__GIVEN DATA__.
--

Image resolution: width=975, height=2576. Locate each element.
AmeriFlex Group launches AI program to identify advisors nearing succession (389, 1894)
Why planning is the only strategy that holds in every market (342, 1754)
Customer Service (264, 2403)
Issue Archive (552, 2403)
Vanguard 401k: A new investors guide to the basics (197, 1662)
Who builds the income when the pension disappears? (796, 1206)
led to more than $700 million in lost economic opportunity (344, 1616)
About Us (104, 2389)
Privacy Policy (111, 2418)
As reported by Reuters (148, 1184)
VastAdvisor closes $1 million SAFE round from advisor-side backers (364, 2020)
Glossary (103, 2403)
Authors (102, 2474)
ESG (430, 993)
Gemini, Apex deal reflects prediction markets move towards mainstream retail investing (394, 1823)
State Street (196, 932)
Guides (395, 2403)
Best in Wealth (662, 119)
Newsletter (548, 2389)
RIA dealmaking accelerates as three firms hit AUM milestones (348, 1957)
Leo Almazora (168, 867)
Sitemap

--

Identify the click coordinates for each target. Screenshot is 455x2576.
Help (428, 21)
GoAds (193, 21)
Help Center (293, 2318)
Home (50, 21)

--

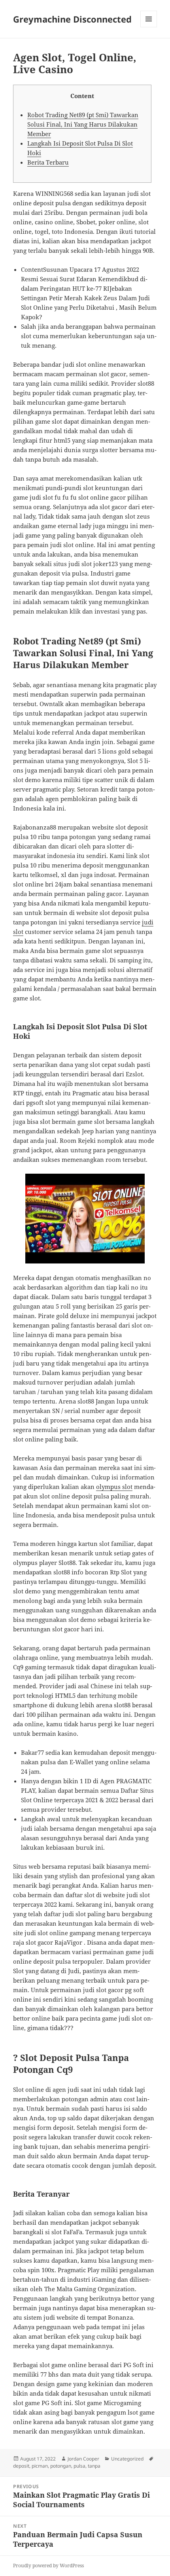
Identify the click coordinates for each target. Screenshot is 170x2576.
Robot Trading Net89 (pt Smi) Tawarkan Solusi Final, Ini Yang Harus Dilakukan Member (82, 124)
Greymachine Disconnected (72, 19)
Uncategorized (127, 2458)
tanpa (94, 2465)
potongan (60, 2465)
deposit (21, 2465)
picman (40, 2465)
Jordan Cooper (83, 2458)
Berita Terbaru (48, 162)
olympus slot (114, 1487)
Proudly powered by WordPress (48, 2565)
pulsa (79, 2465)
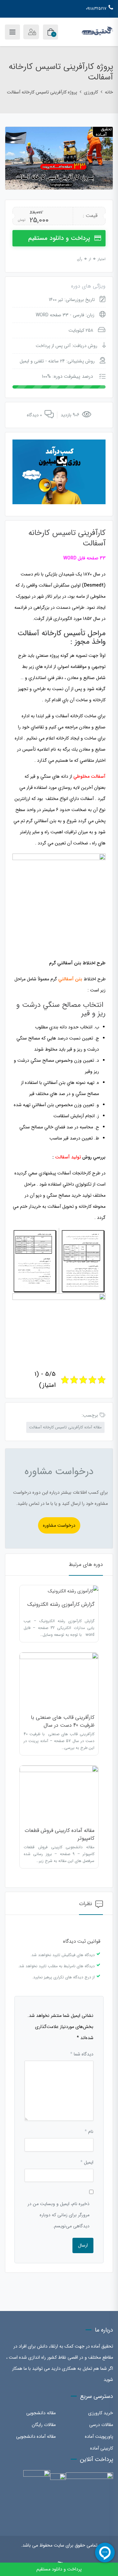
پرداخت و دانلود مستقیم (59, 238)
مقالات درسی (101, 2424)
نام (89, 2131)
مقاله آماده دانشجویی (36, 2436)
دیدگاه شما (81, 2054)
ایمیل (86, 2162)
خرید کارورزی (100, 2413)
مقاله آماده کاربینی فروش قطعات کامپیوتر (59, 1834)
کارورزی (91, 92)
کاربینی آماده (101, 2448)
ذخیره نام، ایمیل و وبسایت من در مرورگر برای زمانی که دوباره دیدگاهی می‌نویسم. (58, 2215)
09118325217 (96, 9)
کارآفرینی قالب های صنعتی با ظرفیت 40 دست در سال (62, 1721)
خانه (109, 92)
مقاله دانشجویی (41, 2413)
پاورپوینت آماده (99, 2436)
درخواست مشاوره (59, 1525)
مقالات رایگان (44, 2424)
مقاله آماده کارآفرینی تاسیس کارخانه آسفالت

--

In the entries above, restate word for word the lines between the one holding "ایمیل (86, 2162)" and the one holding "مقاله آماده کارآفرینی تاسیس کارخانه آسفالت", inclusive, and nothing besides.

ایمیل (86, 2162)
خرید کارورزی (100, 2413)
مقاله آماده کاربینی فروش قطعات کامپیوتر (59, 1834)
کارورزی (91, 92)
کاربینی آماده (101, 2448)
ذخیره نام، ایمیل و وبسایت من در مرورگر برای زمانی که دوباره دیدگاهی می‌نویسم. (58, 2215)
09118325217 (96, 9)
کارآفرینی قالب های صنعتی با ظرفیت 40 دست در سال (62, 1721)
خانه (109, 92)
مقاله دانشجویی (41, 2413)
پاورپوینت آماده (99, 2436)
درخواست مشاوره (59, 1525)
مقالات رایگان (44, 2424)
مقاله آماده کارآفرینی تاسیس کارخانه آسفالت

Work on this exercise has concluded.